Each entry listed below should be reproduced word for word.
__________
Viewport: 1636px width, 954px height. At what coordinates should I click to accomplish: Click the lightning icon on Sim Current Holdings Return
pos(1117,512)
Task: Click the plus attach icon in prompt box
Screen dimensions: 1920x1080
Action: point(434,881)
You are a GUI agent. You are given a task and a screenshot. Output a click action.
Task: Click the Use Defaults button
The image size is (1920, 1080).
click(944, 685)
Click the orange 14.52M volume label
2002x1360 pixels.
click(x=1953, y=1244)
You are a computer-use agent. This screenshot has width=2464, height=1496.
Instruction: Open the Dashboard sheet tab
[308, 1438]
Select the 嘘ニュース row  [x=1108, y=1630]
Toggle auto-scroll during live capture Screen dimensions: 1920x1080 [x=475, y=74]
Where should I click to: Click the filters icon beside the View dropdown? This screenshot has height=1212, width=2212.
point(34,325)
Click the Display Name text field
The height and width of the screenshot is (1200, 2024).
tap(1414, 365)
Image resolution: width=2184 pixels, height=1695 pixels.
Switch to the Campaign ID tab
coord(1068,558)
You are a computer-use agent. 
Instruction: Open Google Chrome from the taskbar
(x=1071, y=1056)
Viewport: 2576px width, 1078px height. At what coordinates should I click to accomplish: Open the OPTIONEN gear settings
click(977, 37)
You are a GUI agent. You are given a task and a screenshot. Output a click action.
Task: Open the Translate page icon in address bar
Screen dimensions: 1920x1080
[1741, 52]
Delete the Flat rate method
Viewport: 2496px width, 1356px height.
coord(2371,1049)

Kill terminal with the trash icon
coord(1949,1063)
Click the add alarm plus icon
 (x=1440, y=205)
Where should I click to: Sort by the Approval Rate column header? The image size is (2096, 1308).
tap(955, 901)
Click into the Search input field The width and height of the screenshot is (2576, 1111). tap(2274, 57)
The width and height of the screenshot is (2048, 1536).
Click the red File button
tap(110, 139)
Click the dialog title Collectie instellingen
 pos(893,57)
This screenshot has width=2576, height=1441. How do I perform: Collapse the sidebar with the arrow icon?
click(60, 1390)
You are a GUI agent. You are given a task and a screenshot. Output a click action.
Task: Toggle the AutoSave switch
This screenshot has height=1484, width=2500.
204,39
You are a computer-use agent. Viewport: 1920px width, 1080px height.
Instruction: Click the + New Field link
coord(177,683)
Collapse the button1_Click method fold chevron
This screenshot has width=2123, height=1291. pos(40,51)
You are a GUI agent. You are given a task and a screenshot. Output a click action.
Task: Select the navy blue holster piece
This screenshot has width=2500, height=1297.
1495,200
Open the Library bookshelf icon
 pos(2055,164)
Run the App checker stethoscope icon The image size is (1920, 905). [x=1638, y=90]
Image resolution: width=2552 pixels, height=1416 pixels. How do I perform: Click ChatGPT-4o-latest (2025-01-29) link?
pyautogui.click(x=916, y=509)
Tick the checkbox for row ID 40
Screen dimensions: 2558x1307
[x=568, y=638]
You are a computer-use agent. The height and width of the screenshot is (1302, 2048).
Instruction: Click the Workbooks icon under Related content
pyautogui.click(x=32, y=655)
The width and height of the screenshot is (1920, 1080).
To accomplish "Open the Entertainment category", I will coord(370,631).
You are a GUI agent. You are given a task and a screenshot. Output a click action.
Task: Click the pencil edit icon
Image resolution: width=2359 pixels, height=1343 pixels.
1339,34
__________
EXPECTED ANSWER -
Viewport: 1636px width, 954px height. At what coordinates should I click to accomplish: Click the lightning icon on Sim Current Holdings Return
pos(1117,512)
Task: Click the plus attach icon in prompt box
Screen dimensions: 1920x1080
Action: point(434,881)
You are a GUI agent. You are given a task and a screenshot. Output a click action.
Task: Click the Use Defaults button
The image size is (1920, 1080).
click(944, 685)
Click the orange 14.52M volume label
2002x1360 pixels.
click(x=1953, y=1244)
You are a computer-use agent. This screenshot has width=2464, height=1496.
Instruction: Open the Dashboard sheet tab
[308, 1438]
Select the 嘘ニュース row  [x=1108, y=1630]
Toggle auto-scroll during live capture Screen dimensions: 1920x1080 [x=475, y=74]
Where should I click to: Click the filters icon beside the View dropdown? This screenshot has height=1212, width=2212.
point(34,325)
Click the Display Name text field
The height and width of the screenshot is (1200, 2024).
tap(1414, 365)
Image resolution: width=2184 pixels, height=1695 pixels.
Switch to the Campaign ID tab
coord(1068,558)
You are a computer-use agent. 
Instruction: Open Google Chrome from the taskbar
(x=1071, y=1056)
Viewport: 2576px width, 1078px height. At what coordinates should I click to accomplish: Open the OPTIONEN gear settings
click(977, 37)
You are a GUI agent. You are given a task and a screenshot. Output a click action.
Task: Open the Translate page icon in address bar
Screen dimensions: 1920x1080
[1741, 52]
Delete the Flat rate method
Viewport: 2496px width, 1356px height.
coord(2371,1049)

Kill terminal with the trash icon
coord(1949,1063)
Click the add alarm plus icon
 (x=1440, y=205)
Where should I click to: Sort by the Approval Rate column header? The image size is (2096, 1308).
tap(955, 901)
Click into the Search input field The width and height of the screenshot is (2576, 1111). tap(2274, 57)
The width and height of the screenshot is (2048, 1536).
Click the red File button
tap(110, 139)
Click the dialog title Collectie instellingen
 pos(893,57)
This screenshot has width=2576, height=1441. How do I perform: Collapse the sidebar with the arrow icon?
click(60, 1390)
You are a GUI agent. You are given a task and a screenshot. Output a click action.
Task: Toggle the AutoSave switch
This screenshot has height=1484, width=2500.
204,39
You are a computer-use agent. Viewport: 1920px width, 1080px height.
Instruction: Click the + New Field link
coord(177,683)
Collapse the button1_Click method fold chevron
This screenshot has width=2123, height=1291. pos(40,51)
You are a GUI agent. You are given a task and a screenshot. Output a click action.
Task: Select the navy blue holster piece
This screenshot has width=2500, height=1297.
1495,200
Open the Library bookshelf icon
 pos(2055,164)
Run the App checker stethoscope icon The image size is (1920, 905). [x=1638, y=90]
Image resolution: width=2552 pixels, height=1416 pixels. How do I perform: Click ChatGPT-4o-latest (2025-01-29) link?
pyautogui.click(x=916, y=509)
Tick the checkbox for row ID 40
Screen dimensions: 2558x1307
[x=568, y=638]
You are a computer-use agent. The height and width of the screenshot is (1302, 2048).
Instruction: Click the Workbooks icon under Related content
pyautogui.click(x=32, y=655)
The width and height of the screenshot is (1920, 1080).
To accomplish "Open the Entertainment category", I will coord(370,631).
You are a GUI agent. You are given a task and a screenshot. Output a click action.
Task: Click the pencil edit icon
Image resolution: width=2359 pixels, height=1343 pixels.
1339,34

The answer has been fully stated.